At the start of the summer, I walked into G2’s corporate headquarters in Chicago feeling both excited and nervous about my internship in the tech industry. Little did I know, I had a lot to learn, especially about the impact of artificial intelligence (AI) on the corporate world. Here’s what I wish I had known before starting my internship.
Artificial intelligence, or AI, has been around for many years, but it has only recently gained significant momentum. You might be wondering what all the fuss is about and why AI matters to everyone, regardless of their field. Let’s start with some basic definitions.
AI is defined as the science of creating machines that can think like humans and perform smart tasks. Unlike humans, AI technology can process large amounts of data and make decisions based on patterns and judgments. To achieve this, AI requires a vast amount of data.

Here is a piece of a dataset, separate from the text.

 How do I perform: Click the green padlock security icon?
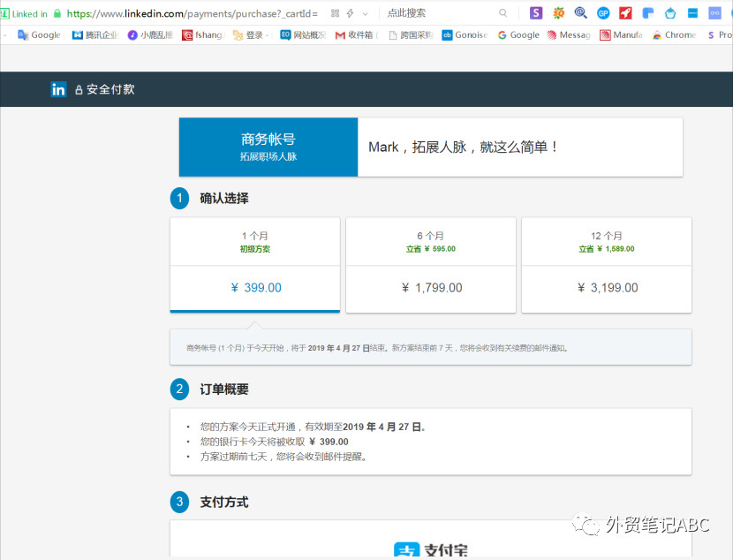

Machine learning (ML) is a subset of AI that focuses on computer systems learning and creating new algorithms independently. ML allows computers to adapt and learn new processes on the go. For example, a self-driving car’s system is trained to make decisions based on real-time learning rather than mapping out every possible scenario in advance.
A chatbot is a computer program designed to simulate human-like conversations. It uses AI to predict and engage in conversational dialogue. Examples of well-known AI chatbots include ChatGPT, Bard, and AI Bing.
Large language models (LLMs) are predictive AI programs that learn through data input/output sets. They can process massive amounts of data, providing accurate responses based on the information they’ve learned. However, there is a concern about bias or inaccuracies in the data used to train LLMs.
Natural language processing (NLP) refers to the ability of computers to understand and process spoken words like humans. NLP is used in voice-operated GPS systems, text-to-speech options, chatbots, and more, to improve business processes and provide faster and accurate results to customers.
Deep learning (DL) is a subset of ML that tackles larger-scale problems, running multiple computations simultaneously for faster results. DL programs can generate new algorithms without human guidance, expanding their knowledge across various domains.
The origin of AI can be traced back to the 1950s with Alan Turing’s concept of machines using stored information to solve problems. However, at that time, computers were limited in capability and memory. Over the years, as computers became more powerful and affordable, AI started gaining traction.
In recent years, AI has seen significant growth and adoption. OpenAI’s ChatGPT, an AI chatbot focusing on NLP, gained remarkable popularity, surpassing one million users in just four days. Major companies across industries are incorporating AI to streamline their processes. Microsoft, for example, invested $10 billion in AI research and development after partnering with OpenAI.
In the tech industry, AI is seen as a powerful tool to gain a competitive edge. It can enhance business efficiency, customize solutions, and streamline business models cost-effectively. G2, for instance, developed its own AI chatbot called Monty to assist software researchers in finding suitable services quickly.
AI is not something limited to a specific industry or field; it has the potential to revolutionize various aspects of our lives. By effectively utilizing AI, we can boost productivity and output, leading to a new generation built on streamlined processes and the collaboration between humans and machines.